I have a custom allocator for a vector, but I would rather not have it in the code everywhere. So I thought to cast it to a normal vector
vector<Complex> * createVector(size_t nfft)
{
vector<Complex,fftalloc<Complex > > * data = new vector<Complex,fftalloc<Complex > >(nfft);
return reinterpret_cast<vector<Complex> *>(data);
}
my allocator/deallocator functions print out if they are called:
pointer allocate (size_type num, const void* = 0) {
// print message and allocate memory with global new
ALLOCDEBUG << "allocate " << num << " element(s)"
...
}
void deallocate (pointer p, size_type num) {
// print message and deallocate memory with global delete
ALLOCDEBUG << "deallocate " << num << " element(s)"
...
}
But a test with
{
vector<complex<double> > * v;
v = fft.createVector(16);
v->push_back(1);
delete v;
}
prints out only the allocate function.
Is it possible to cast without loosing the deallocator?

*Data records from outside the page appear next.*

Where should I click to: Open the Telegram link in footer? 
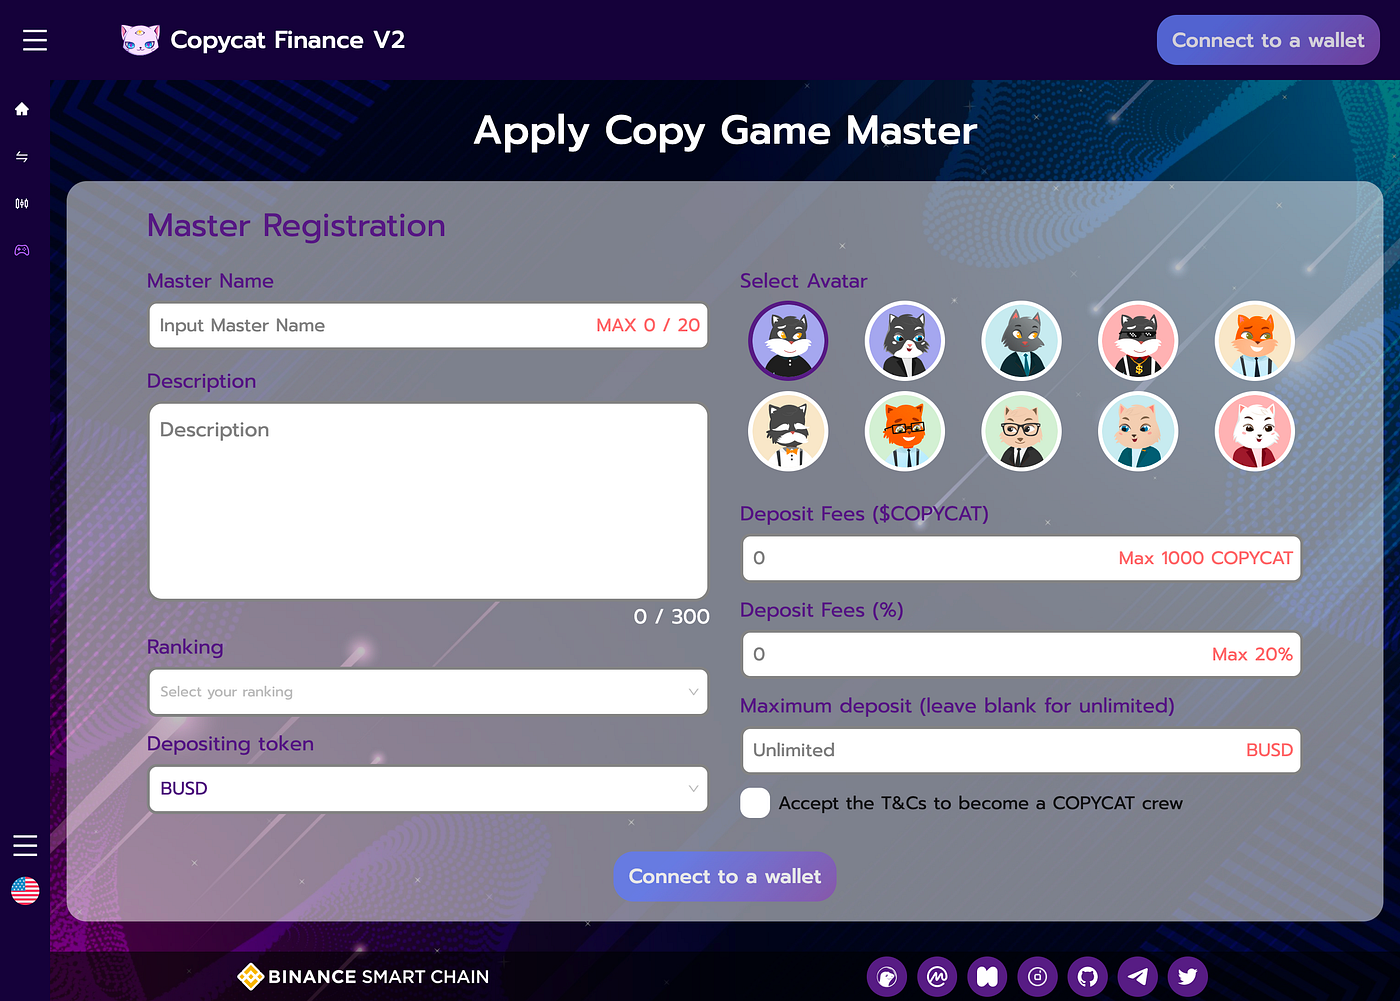[x=1137, y=976]
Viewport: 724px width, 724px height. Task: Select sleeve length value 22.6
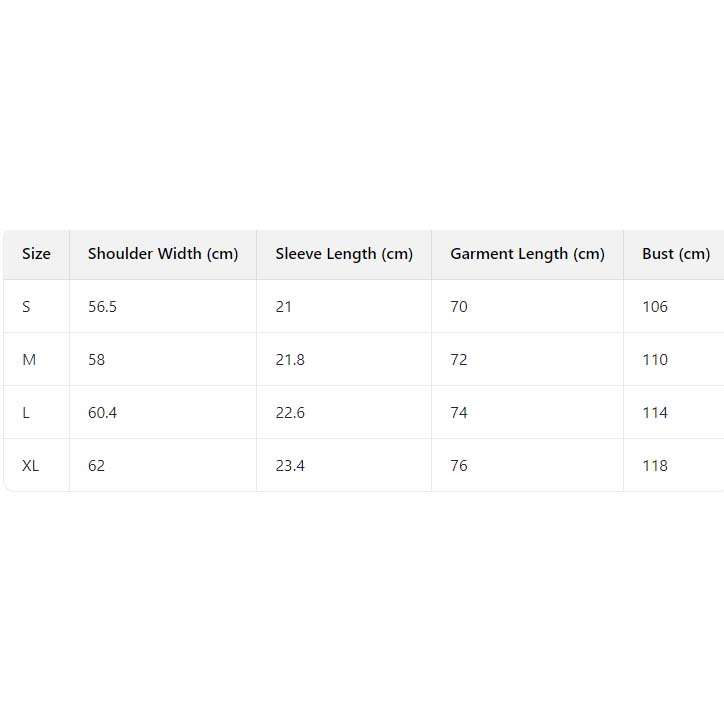click(x=290, y=413)
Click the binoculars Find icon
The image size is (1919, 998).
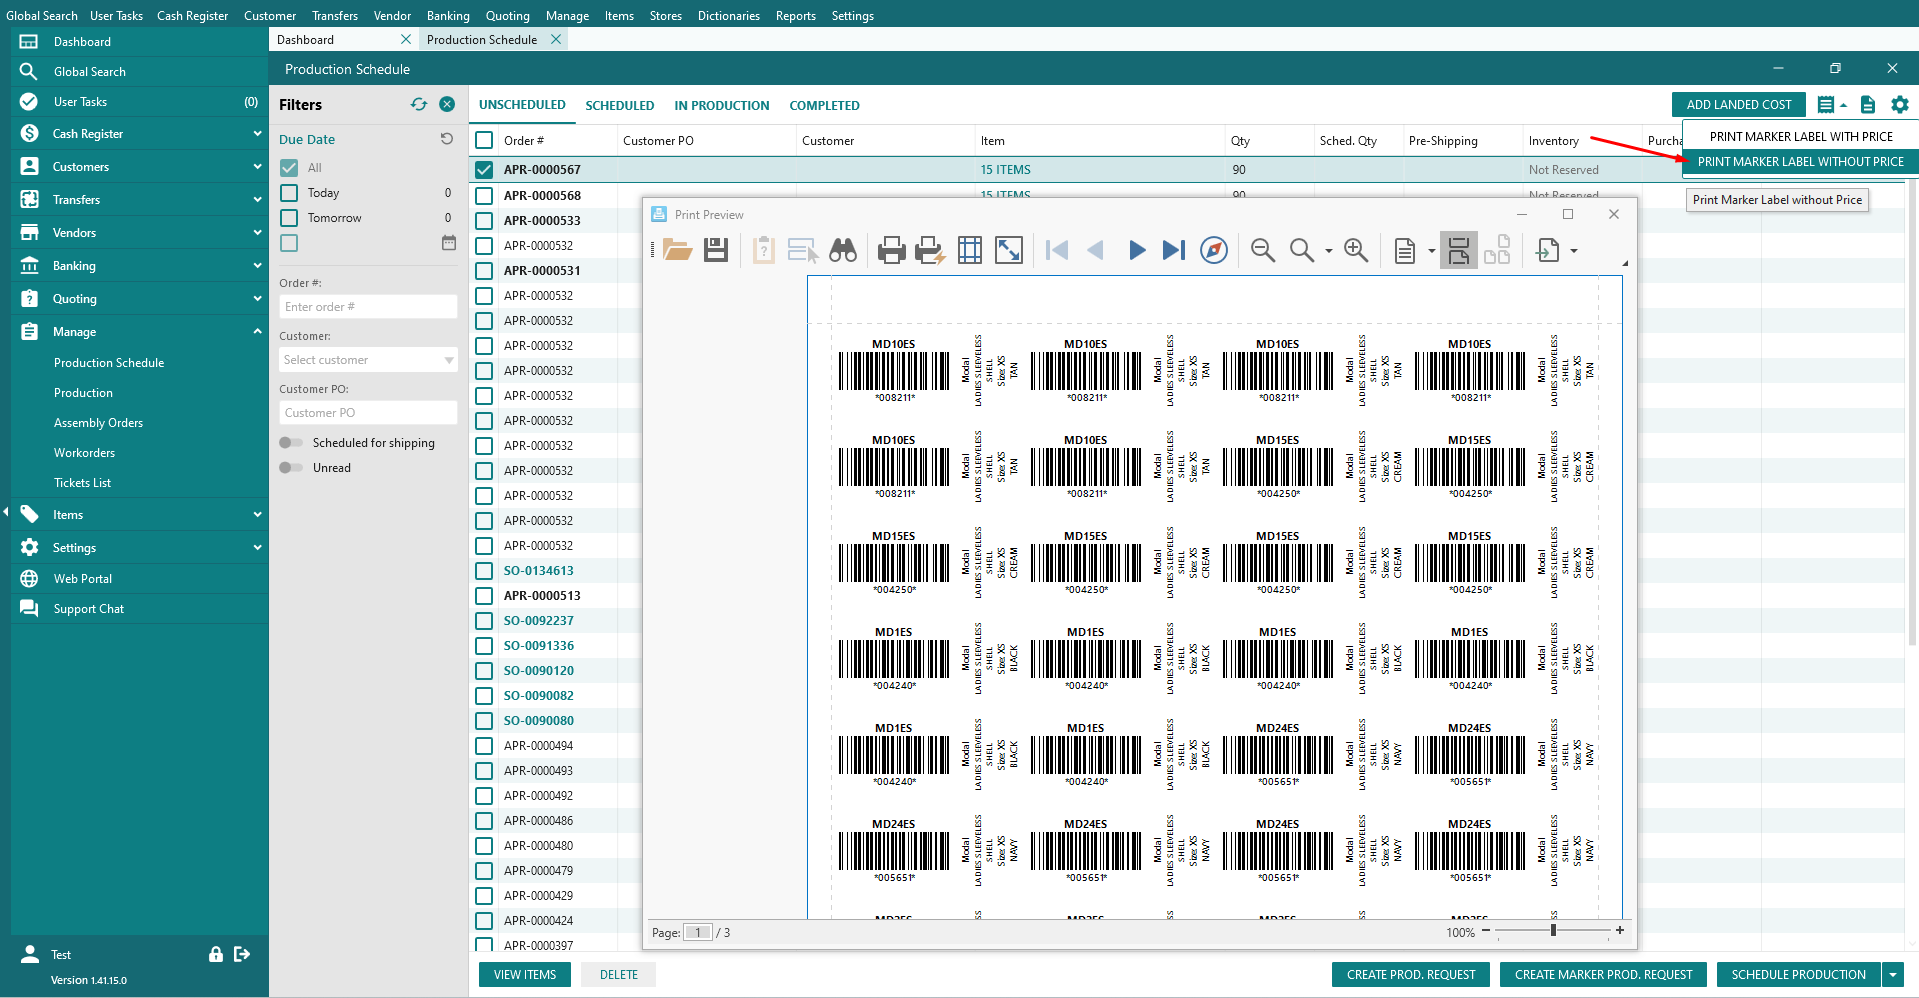pyautogui.click(x=843, y=250)
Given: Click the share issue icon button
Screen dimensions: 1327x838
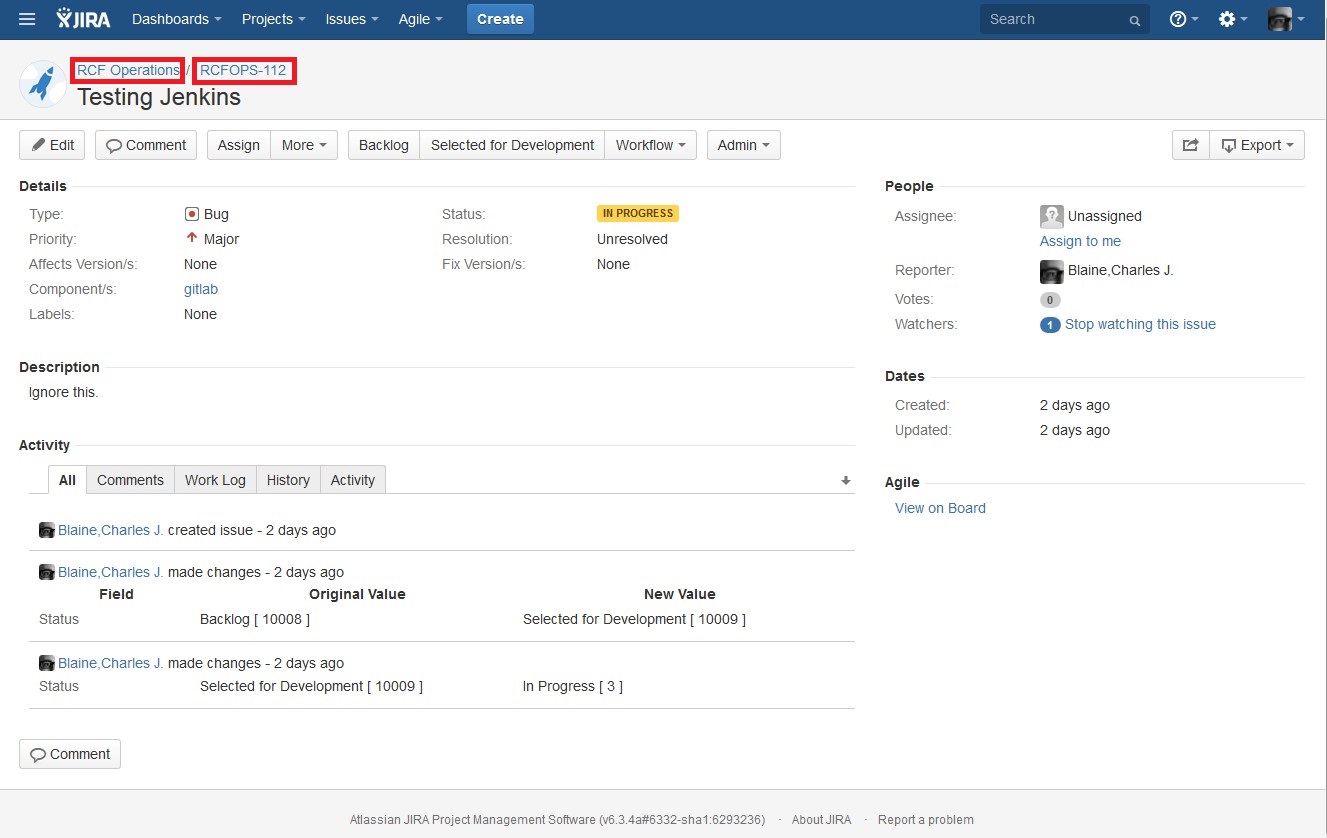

The problem here is that the allocator is a property of the template, not stored as part of the vector or something. So when you cast from one type of vector to another, you are changing allocator element of the template type.
The simplest way [in terms of typing] to solve this is to declare a type, e.g. typedef vector<double, fft_alloc<double> > fftdouble; - using template declaration can help to make many such types.
You can't swap and change which allocator you use, and there is no trivial solution [in current standards].